Moral Duty of Debt

In: Business and Management

Submitted By robcarroll4
Words 1054
Pages 5
Robert Carroll
Econ 394
Essay 2
10/28/15

Moral Duty of Debt

When thinking of debt as a “promise to pay” it is only natural to feel the obligation to fulfill that promise. However, not all debts are the same and the sense of duty to repay different debts can certainly vary. The type of debt, reason for the debt, and who the lender can all affect the willingness to pay the debt back. Some debts may seem unfair, while others are clearly the result of your own conscious decision to take it on. There are many factors that can affect one's willingness to pay back a debt, whether it be penalties on defaulting or just a sense or a moral obligation to keep that promise. Although most people intend to pay back their debts, there are certainly some circumstances that I wouldn't absolutely pay back a debt.

------------------------------------

# Requirements
1. List the identifying details that appear in the essay on the moral duty of debt between "Pages 5" and its repeated title.
2. Pick up the essay on the moral duty of debt after its final sentence and write the paragraph that follows.

Word and element pointing entries:
------------------------------------

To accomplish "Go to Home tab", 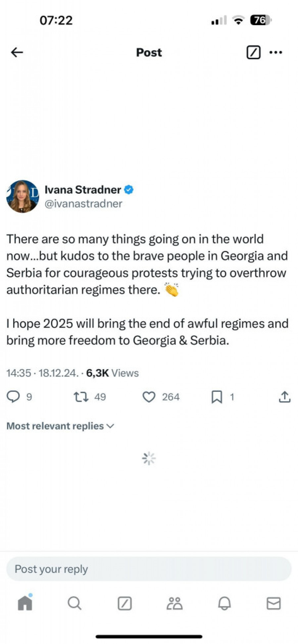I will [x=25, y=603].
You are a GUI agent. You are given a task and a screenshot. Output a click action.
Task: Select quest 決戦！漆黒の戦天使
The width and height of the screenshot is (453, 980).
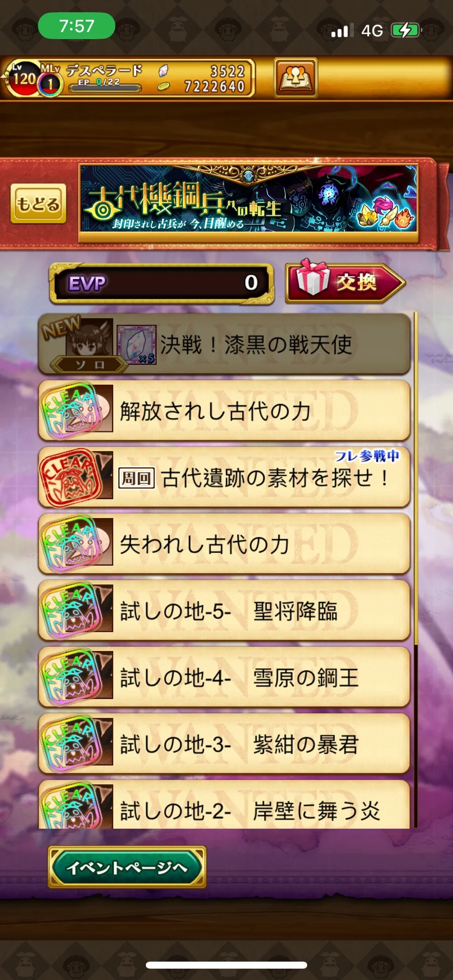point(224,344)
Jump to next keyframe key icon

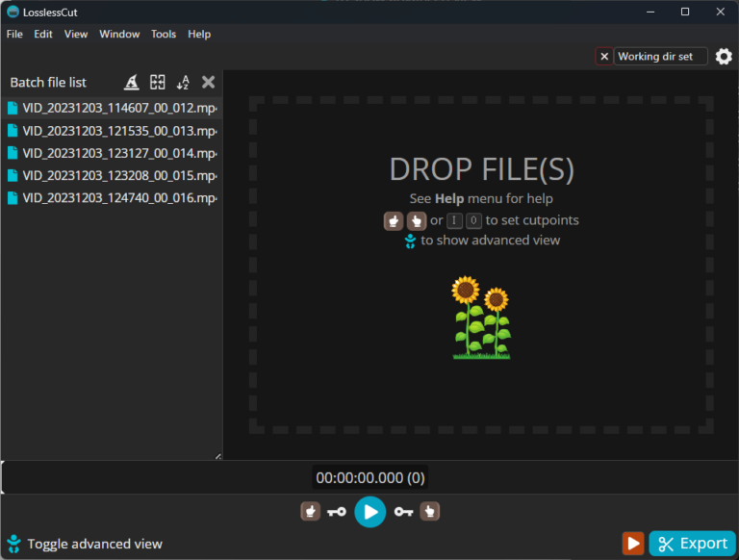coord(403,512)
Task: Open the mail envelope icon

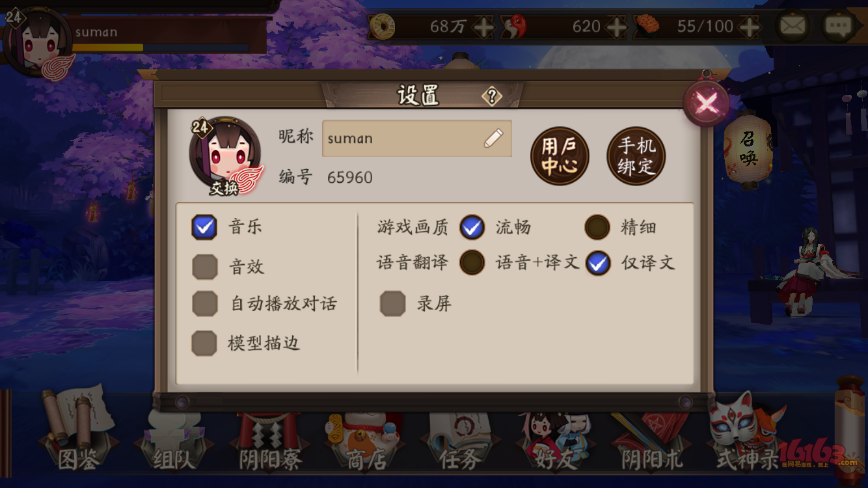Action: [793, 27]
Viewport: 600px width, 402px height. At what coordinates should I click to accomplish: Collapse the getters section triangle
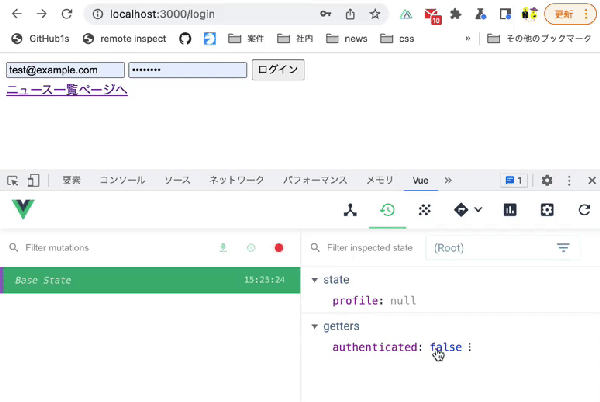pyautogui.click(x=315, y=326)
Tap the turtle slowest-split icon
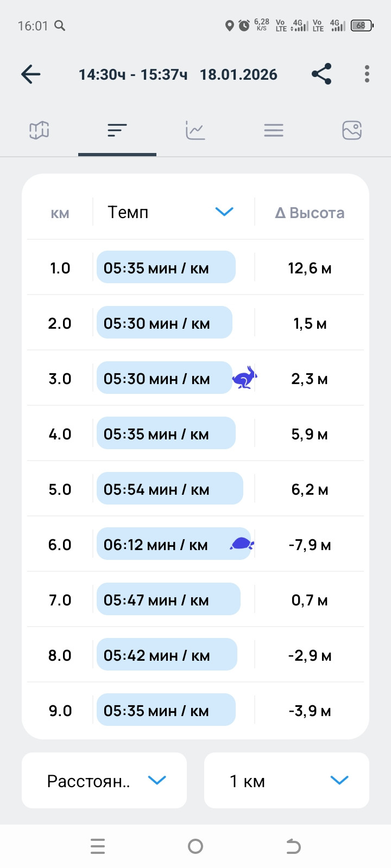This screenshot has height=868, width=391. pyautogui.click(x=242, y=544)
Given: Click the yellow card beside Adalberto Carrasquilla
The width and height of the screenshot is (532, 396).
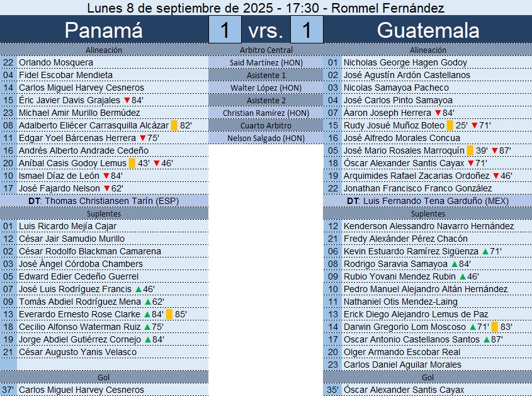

------------------------------------

# Task-by-task outputs
1.
Robert Carroll
Econ 394
Essay 2
10/28/15

2.
There are certain debts that I believe should absolutely be paid back. I would absolutely pay back any debts that are the result of my own conscious decision to borrow money for assets. For example, I would always pay back car loans. If I am buying a car that requires a loan, the chances are I could find one that is more affordable. However if I wanted to buy a more expensive car and take out a loan for it, I would make it my obligation to pay the loan back. The reason for this is not only a moral obligation but also for the sake of society's ability to borrow at all. If everyone decided to borrow money for things and not pay it back, our economy would collapse and no one would loan out money. I believe that I am personally responsible for keeping my promise in this regard. Penalties also act as motivation to pay back any documented loans. Although high interest rates of credit cards and the extremely high costs of tuition may seem unfair, both of these debts were the result of my decision to attend college or buy things with my credit card. Also, penalties for not…...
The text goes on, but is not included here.